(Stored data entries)
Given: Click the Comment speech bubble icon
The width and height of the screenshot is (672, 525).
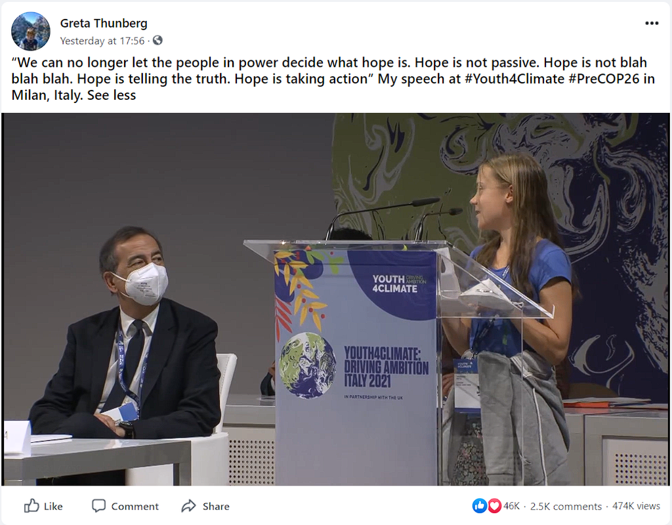Looking at the screenshot, I should [98, 506].
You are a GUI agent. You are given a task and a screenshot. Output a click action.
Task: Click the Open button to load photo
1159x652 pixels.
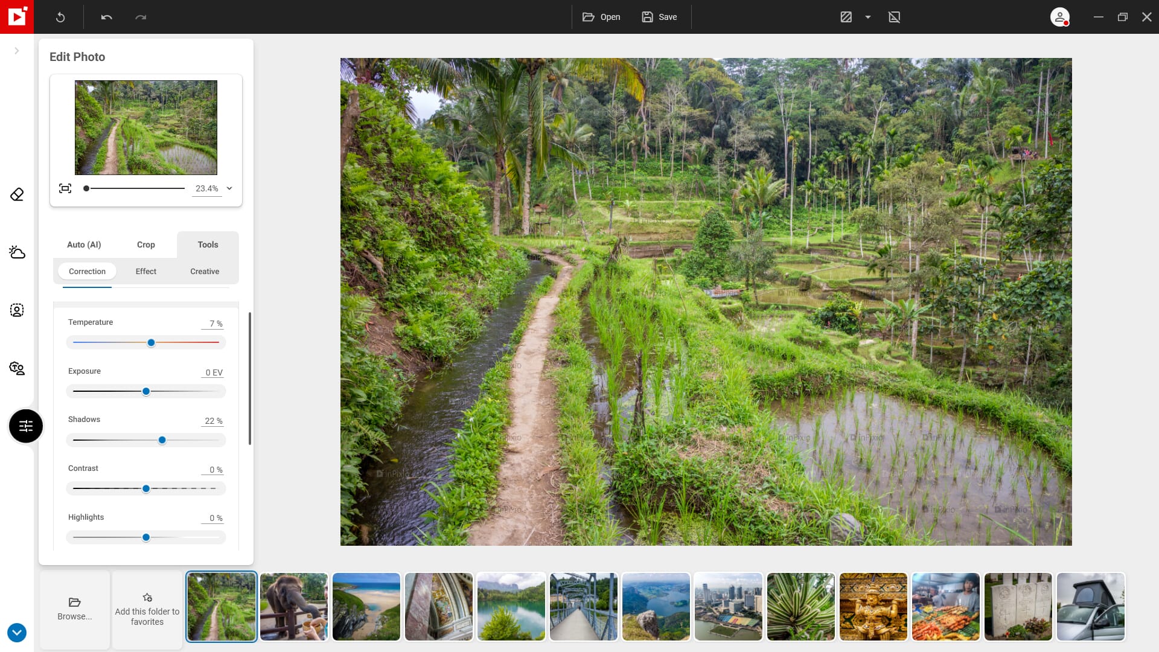pos(601,17)
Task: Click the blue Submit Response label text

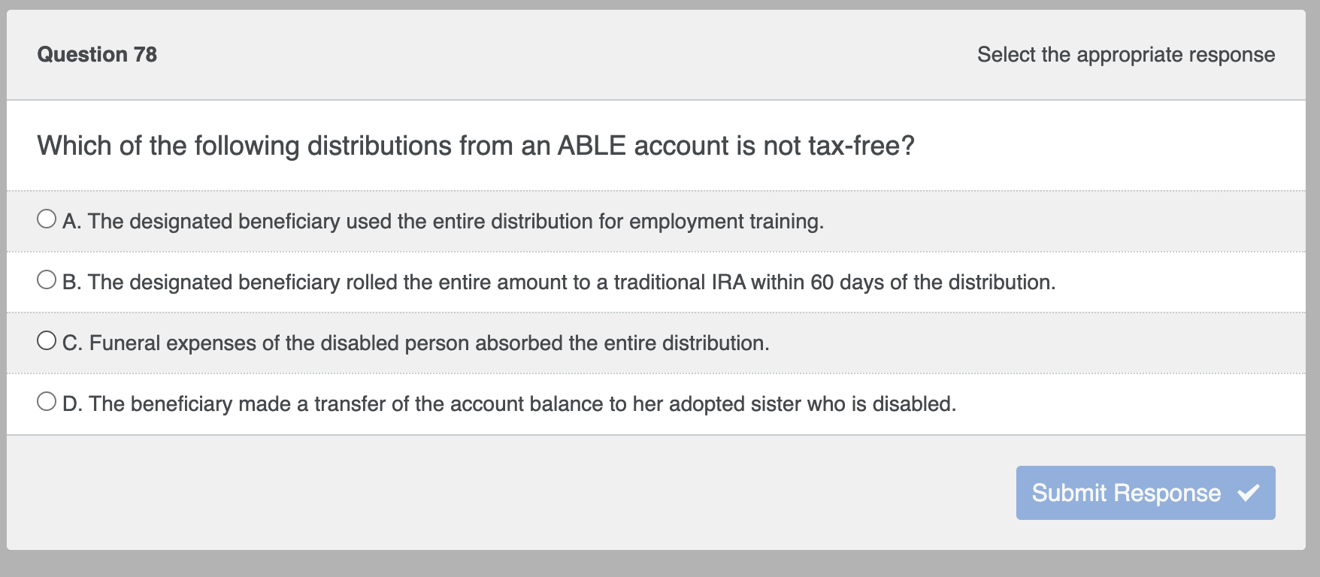Action: (1125, 493)
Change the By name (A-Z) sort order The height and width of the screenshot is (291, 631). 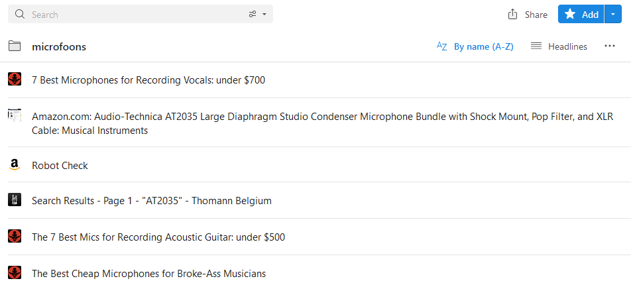(x=484, y=46)
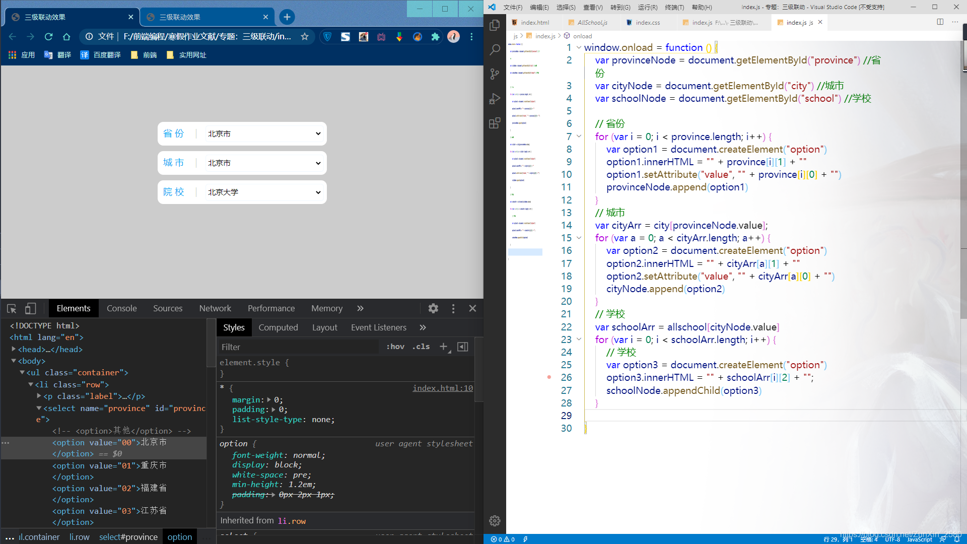Open the 百度翻译 bookmark

tap(101, 55)
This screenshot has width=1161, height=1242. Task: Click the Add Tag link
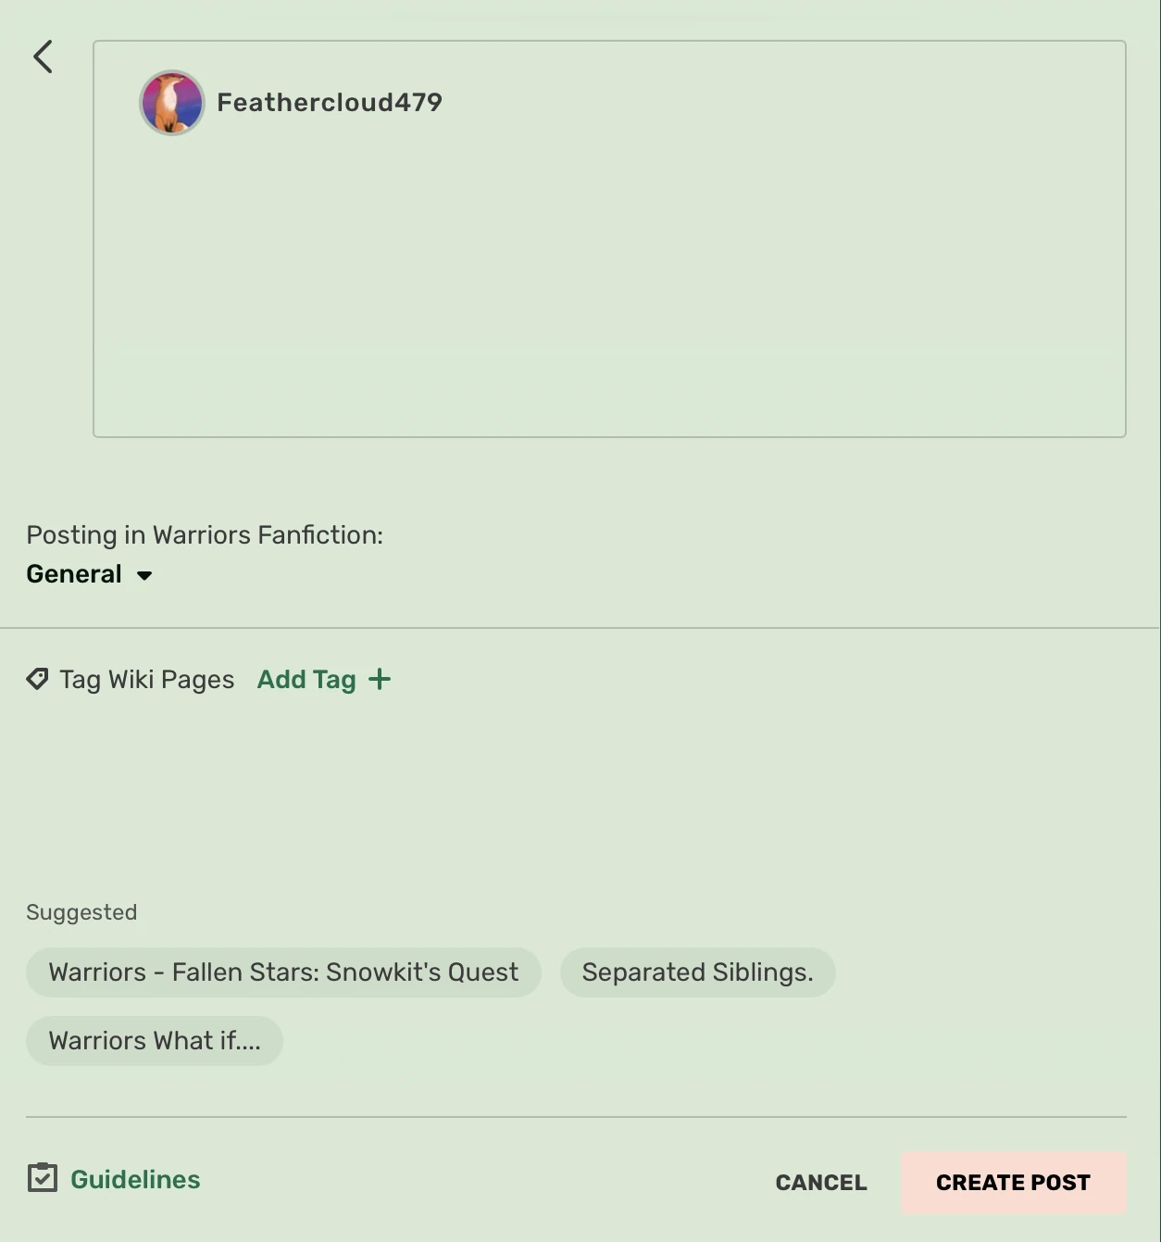tap(306, 680)
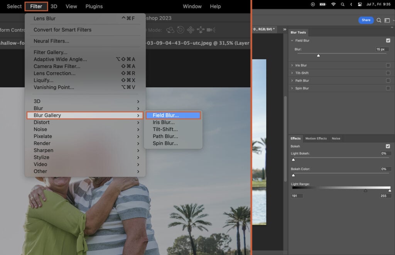Screen dimensions: 395x255
Task: Disable the Field Blur checkbox
Action: 388,41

▸ GIVEN PROBLEM: Repeat the lines of the material above from its start through the line containing "pos(601,17)", with both ends included. Leave the pictures out of your answer.

▸ REPLY:
Given: Click the Comment speech bubble icon
The width and height of the screenshot is (672, 525).
Looking at the screenshot, I should [98, 506].
You are a GUI agent. You are given a task and a screenshot. Output a click action.
Task: Click the Open button to load photo
1159x652 pixels.
pos(601,17)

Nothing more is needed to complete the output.